#### [Directions for this task]
What is needed is every line of the material that contains "title".

-=-=-

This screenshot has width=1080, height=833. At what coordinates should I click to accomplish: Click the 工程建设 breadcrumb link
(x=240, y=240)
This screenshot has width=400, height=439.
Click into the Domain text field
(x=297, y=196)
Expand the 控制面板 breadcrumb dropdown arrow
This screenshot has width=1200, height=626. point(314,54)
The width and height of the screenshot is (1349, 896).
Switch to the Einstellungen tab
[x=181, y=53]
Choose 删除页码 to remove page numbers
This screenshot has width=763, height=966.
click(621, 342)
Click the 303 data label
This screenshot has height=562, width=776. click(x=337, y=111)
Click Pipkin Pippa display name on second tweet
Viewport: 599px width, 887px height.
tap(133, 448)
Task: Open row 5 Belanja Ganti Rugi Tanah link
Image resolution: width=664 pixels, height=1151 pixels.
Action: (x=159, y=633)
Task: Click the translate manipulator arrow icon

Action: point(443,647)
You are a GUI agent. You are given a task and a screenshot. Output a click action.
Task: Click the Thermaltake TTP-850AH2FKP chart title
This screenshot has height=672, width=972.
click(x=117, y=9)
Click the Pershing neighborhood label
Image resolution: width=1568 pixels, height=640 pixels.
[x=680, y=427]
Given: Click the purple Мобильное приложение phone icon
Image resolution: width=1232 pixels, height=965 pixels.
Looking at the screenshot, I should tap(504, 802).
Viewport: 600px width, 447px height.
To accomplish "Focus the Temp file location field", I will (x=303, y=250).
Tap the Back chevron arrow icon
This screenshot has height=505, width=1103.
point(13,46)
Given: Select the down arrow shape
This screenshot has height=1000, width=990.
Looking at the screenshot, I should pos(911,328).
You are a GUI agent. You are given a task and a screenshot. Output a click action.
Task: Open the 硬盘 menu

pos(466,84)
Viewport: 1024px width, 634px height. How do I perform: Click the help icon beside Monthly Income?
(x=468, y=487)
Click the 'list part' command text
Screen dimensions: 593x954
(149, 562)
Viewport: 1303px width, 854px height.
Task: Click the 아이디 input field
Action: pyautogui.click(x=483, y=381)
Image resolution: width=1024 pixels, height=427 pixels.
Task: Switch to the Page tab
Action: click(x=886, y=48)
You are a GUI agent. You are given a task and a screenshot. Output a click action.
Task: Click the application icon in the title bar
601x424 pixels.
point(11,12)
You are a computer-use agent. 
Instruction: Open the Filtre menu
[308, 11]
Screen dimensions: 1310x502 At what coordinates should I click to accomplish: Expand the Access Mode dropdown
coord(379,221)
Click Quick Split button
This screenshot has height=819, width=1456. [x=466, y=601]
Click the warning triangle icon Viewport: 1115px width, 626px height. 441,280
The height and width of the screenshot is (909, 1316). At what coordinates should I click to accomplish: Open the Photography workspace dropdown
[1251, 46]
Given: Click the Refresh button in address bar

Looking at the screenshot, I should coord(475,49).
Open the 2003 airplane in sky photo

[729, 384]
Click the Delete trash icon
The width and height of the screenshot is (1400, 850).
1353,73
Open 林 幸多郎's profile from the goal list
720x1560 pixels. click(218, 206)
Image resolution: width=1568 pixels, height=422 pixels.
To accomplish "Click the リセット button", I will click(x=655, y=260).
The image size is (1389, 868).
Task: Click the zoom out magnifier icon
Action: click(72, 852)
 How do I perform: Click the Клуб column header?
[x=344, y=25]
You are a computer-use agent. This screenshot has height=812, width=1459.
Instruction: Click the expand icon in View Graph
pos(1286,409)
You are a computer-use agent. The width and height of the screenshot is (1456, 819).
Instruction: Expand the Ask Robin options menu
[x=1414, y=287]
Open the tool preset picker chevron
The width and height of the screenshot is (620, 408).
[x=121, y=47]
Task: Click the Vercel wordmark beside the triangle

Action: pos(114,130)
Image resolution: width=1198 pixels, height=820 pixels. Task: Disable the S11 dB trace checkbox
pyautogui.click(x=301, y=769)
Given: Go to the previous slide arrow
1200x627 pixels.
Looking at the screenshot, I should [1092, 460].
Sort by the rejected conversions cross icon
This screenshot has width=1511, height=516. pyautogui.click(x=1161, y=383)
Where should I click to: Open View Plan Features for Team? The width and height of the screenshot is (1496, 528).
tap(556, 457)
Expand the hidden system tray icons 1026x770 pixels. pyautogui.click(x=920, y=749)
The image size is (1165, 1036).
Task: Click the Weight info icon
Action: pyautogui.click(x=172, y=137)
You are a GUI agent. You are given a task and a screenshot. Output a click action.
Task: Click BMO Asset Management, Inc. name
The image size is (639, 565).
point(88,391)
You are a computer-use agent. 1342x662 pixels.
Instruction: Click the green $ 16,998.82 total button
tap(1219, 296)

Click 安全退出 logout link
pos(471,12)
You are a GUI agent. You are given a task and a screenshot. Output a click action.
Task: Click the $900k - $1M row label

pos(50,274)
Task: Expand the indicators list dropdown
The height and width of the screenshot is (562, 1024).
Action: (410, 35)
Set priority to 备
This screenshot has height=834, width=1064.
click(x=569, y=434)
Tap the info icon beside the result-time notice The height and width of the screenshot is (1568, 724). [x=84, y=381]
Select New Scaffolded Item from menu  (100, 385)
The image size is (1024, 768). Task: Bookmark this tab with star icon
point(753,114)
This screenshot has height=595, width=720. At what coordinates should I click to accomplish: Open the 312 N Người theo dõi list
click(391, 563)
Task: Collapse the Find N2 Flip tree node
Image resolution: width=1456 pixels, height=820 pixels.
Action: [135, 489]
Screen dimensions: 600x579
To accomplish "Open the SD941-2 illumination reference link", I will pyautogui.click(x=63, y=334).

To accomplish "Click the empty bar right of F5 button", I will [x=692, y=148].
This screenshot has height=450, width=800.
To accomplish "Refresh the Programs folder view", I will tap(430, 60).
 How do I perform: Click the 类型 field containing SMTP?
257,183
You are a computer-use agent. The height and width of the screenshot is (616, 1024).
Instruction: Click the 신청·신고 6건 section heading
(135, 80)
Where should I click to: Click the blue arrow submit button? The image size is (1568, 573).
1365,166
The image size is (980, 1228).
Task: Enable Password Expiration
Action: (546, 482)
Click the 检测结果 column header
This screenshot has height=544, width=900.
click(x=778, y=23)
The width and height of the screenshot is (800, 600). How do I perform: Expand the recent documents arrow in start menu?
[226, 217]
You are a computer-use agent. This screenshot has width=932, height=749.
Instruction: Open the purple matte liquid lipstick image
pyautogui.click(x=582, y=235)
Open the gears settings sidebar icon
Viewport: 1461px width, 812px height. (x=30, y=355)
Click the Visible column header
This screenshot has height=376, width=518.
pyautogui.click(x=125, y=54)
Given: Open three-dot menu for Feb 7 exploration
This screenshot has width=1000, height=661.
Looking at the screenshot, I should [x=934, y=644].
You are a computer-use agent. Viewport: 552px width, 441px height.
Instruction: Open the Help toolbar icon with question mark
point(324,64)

-=-=-

#### [Written solution]
Task: Click the Thermaltake TTP-850AH2FKP chart title
Task: Click the application icon in the title bar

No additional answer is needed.